On Behalf of | Aug 18, 2022 | Business Law |

Trademark infringement is when an unauthorized person uses a protected trademark or similar mark to represent a business, brand, service or goods. A trademark holder can hold a registered trademark for ten years under New York Business Law, Article 24. The unauthorized protected mark has to confuse the public into thinking it’s official for trademark infringement.

Counterfeit goods

Business and commercial law covers trademark infringement, such as producing and selling counterfeit goods. Counterfeit goods are a common form of trademark infringement, which are illegal under the Stop Counterfeiting in Manufactured Goods Act. Penalties for counterfeit goods include up to 10 years in prison and $2 million in fines. Under Penal Law section 165.71, New York can prosecute a person to the third degree for willfully manufacturing and selling counterfeit goods. An example of the law is ABC Corp manufacturing and selling sunglasses with a similar Oakley trademark symbol, which can confuse consumers.

Trademark dilution

Another form of infringement is dilution, which can harm a trademark with unauthorized use of similar goods. The law stops everyone except the trademark holder from using famous marks.
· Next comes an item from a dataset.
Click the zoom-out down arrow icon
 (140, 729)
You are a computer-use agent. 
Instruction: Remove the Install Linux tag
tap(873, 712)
It’s illegal to use well-known logos without permission, even if it does not confuse the public. Blurring or tarnishment of trademarks can dilute a famous trademark under New York law. Dilution of a famous trademark can hurt the brand value of the trademark holder. Consumers seeing a derivation of a company logo for non-related goods or services can change the public’s perception. Reduced public recognition of a company can come from unauthorized use of a protected mark or one that’s too similar.

The 1995 Federal Trademark Dilution Act considers a trademark famous if the public commonly knows it. An unauthorized person using the trademark can lower the brand’s distinctiveness in the market. The similarity of the two marks may harm the company’s reputation. Counterfeit goods are common trademark infringements, but trademark dilution law helps protect famous trademarks from harm to their brand.